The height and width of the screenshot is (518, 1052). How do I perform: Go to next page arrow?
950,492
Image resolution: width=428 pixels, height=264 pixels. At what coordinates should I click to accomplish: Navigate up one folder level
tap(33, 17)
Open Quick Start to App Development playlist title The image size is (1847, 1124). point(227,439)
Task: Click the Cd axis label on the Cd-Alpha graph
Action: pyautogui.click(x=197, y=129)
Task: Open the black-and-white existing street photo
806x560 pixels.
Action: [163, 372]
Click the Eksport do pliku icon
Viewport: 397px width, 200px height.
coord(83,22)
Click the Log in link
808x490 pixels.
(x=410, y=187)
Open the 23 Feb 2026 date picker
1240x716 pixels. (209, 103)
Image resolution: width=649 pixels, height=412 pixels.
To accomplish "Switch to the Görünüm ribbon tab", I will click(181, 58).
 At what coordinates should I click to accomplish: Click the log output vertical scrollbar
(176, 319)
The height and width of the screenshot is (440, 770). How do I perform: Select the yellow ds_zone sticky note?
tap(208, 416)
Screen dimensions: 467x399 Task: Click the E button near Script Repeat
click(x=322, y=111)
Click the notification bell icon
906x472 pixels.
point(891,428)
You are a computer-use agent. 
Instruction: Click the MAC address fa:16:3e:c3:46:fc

======

Job – Rewrite the records above with "How do I perform" changed to "How can I carry out" everywhere it occurs, leaving every other character unchanged.

Written solution –
The height and width of the screenshot is (518, 1052). How can I carry out: Go to next page arrow?
950,492
Image resolution: width=428 pixels, height=264 pixels. At what coordinates should I click to accomplish: Navigate up one folder level
tap(33, 17)
Open Quick Start to App Development playlist title The image size is (1847, 1124). point(227,439)
Task: Click the Cd axis label on the Cd-Alpha graph
Action: pyautogui.click(x=197, y=129)
Task: Open the black-and-white existing street photo
806x560 pixels.
Action: [163, 372]
Click the Eksport do pliku icon
Viewport: 397px width, 200px height.
coord(83,22)
Click the Log in link
808x490 pixels.
(x=410, y=187)
Open the 23 Feb 2026 date picker
1240x716 pixels. (209, 103)
Image resolution: width=649 pixels, height=412 pixels.
To accomplish "Switch to the Görünüm ribbon tab", I will click(181, 58).
 At what coordinates should I click to accomplish: Click the log output vertical scrollbar
(176, 319)
The height and width of the screenshot is (440, 770). How can I carry out: Select the yellow ds_zone sticky note?
tap(208, 416)
Screen dimensions: 467x399 Task: Click the E button near Script Repeat
click(x=322, y=111)
Click the notification bell icon
906x472 pixels.
point(891,428)
You are a computer-use agent. 
Instruction: Click the MAC address fa:16:3e:c3:46:fc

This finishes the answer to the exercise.